Si riferisce a Reithera. Approfitto per chiederle se ritiene fattibile lo sviluppo in parallelo di un vaccino a vettore virale a base di adenovirus e di un preparato a base Rna messaggero.
Credo sia molto complesso. Ma nulla è impossibile. Ritengo, comunque, come ci sta dimostrando questa pandemia, che non abbiamo bisogno di quantità importanti di un solo vaccino, ma di tanti diversi vaccini. Anche per non trovarci scoperti qualora, avendo investito tutto su un solo preparato, questo incappi un domani malauguratamente in problemi di produzione. 

Passiamo al Pnrr. Gli investimenti in ricerca sono sufficienti per delineare la sanità del domani?

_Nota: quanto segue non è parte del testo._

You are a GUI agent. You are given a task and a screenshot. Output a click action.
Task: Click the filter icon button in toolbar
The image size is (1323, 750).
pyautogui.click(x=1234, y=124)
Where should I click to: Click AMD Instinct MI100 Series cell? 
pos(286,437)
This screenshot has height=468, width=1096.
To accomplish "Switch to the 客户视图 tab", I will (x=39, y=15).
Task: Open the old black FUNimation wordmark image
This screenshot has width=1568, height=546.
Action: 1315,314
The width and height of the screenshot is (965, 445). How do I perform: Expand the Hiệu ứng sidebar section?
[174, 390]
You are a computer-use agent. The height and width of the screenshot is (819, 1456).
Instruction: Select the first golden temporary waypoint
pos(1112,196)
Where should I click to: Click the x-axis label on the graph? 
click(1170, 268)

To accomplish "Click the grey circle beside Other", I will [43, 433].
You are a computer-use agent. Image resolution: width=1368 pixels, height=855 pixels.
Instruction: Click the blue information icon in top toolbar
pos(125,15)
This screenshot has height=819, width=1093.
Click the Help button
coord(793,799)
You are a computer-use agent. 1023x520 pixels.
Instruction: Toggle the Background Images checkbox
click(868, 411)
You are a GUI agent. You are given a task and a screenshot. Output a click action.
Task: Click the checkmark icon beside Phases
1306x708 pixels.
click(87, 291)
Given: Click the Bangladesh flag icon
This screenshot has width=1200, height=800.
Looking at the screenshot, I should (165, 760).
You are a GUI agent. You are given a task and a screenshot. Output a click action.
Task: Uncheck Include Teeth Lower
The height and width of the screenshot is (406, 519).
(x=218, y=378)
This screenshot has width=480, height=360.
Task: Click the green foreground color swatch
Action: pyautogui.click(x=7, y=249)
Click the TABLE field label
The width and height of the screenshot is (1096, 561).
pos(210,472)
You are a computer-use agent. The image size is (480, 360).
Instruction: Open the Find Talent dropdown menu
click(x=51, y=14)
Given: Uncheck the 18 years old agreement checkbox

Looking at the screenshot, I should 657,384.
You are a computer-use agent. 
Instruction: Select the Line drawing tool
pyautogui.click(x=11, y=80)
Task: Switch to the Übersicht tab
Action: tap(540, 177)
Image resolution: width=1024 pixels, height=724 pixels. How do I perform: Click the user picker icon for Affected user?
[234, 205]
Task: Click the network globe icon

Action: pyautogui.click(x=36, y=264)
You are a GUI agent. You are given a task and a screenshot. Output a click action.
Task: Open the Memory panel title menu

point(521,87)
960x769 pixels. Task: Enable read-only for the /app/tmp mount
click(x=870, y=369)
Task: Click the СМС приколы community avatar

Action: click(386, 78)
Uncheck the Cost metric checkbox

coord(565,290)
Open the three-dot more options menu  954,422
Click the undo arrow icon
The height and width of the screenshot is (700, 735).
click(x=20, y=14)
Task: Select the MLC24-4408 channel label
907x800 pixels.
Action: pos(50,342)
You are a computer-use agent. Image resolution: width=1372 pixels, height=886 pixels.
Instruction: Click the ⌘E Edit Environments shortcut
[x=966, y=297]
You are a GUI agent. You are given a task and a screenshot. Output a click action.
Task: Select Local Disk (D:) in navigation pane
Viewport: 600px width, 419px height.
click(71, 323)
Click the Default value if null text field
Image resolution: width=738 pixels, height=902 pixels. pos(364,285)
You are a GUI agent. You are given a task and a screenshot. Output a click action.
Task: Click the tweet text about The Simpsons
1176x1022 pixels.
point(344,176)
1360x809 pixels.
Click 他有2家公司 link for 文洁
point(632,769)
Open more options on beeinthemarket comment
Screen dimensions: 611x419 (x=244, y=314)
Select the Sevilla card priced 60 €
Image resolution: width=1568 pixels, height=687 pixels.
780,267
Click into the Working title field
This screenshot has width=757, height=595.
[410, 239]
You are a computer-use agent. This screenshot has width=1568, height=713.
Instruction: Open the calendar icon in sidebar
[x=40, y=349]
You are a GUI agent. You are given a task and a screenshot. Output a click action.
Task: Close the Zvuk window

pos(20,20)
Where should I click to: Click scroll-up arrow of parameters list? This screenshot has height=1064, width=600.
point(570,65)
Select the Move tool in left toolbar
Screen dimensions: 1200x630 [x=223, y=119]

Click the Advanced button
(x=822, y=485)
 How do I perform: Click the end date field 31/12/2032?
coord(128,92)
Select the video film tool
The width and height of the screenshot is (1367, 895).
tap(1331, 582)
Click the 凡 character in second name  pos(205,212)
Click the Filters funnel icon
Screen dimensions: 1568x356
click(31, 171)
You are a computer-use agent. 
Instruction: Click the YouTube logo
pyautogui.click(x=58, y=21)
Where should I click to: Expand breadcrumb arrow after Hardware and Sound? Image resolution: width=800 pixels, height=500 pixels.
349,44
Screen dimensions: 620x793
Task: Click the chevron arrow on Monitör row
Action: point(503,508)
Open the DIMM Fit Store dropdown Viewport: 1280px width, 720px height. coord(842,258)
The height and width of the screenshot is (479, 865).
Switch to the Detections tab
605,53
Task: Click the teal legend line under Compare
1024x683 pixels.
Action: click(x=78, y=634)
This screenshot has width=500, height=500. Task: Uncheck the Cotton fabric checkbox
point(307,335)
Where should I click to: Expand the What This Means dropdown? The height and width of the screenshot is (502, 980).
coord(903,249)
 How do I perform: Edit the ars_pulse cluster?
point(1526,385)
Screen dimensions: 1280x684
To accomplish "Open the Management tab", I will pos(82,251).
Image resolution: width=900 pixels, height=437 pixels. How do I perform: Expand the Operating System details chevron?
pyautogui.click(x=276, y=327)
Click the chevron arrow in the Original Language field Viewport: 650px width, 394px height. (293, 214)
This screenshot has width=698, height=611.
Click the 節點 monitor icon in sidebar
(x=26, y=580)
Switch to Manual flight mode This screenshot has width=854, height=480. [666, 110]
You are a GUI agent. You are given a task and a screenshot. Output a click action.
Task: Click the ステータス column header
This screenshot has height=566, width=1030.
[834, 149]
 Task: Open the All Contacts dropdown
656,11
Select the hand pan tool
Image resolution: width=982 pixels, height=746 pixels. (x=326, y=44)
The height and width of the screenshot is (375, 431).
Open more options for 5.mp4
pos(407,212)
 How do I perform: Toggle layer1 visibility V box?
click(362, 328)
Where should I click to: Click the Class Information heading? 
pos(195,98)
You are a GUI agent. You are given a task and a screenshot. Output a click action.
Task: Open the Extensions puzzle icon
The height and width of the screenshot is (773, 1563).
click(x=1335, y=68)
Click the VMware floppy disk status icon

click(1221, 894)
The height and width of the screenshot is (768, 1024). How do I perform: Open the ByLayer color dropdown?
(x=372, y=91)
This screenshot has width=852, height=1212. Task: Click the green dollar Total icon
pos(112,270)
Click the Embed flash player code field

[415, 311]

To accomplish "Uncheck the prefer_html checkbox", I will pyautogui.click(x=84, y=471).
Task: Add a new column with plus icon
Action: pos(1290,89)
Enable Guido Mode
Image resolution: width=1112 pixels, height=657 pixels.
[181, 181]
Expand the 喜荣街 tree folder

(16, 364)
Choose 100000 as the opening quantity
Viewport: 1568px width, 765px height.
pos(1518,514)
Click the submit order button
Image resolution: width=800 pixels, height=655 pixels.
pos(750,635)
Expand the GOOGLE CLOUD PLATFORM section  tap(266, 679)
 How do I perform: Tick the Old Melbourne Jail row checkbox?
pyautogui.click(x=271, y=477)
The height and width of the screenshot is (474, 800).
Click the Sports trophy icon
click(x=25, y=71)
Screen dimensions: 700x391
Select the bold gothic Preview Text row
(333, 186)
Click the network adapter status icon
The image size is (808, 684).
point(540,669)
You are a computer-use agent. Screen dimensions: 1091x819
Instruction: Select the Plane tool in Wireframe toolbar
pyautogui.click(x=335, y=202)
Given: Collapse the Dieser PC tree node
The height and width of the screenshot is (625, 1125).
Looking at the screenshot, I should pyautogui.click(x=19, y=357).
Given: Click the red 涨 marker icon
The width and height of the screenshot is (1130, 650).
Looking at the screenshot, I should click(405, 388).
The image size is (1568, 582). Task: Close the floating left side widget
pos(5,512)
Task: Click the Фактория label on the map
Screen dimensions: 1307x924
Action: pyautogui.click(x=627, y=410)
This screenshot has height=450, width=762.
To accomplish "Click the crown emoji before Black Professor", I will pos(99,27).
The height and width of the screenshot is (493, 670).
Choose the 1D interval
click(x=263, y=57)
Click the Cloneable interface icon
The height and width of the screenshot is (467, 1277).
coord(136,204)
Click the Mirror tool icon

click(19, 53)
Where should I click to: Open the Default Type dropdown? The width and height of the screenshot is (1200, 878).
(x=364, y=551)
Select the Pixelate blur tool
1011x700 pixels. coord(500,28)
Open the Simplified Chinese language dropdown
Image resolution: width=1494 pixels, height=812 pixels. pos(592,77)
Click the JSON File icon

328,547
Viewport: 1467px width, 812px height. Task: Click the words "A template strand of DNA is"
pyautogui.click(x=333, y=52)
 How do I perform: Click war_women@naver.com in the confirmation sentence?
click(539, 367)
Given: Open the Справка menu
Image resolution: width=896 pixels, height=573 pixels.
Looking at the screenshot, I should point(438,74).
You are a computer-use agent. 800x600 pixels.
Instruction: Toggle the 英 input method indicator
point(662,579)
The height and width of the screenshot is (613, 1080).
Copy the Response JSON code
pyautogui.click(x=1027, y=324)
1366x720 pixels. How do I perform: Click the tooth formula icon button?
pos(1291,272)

Gli investimenti in sanità non sono mai abbastanza. E soprattutto bisogna smettere di considerare la sanità un costo. Detto questo, ritengo che la cosa più importante su cui puntare sia la partnership pubblico-privato. Sarebbero d’aiuto poi semplificazioni burocratiche e un alleggerimento fiscale. Noi abbiamo presentato al Senato un piano come industria farmaceutica italiana, dicendoci pronti a investire nei prossimi anni 4,7 miliardi in ricerca e produzione. Attività facilmente cantierabili se solo ci fosse una buona collaborazione pubblico-privato. Se c’è la volontà, io credo che potremmo, insieme a piccoli investimenti pubblici, attirarne di grandissimi privati. Nei prossimi cinque anni nel mondo ci sono 1.500 miliardi d’investimenti in ricerca nel settore della salute. Quanto saremo bravi ad attirali in Italia? Questa è la vera sfida.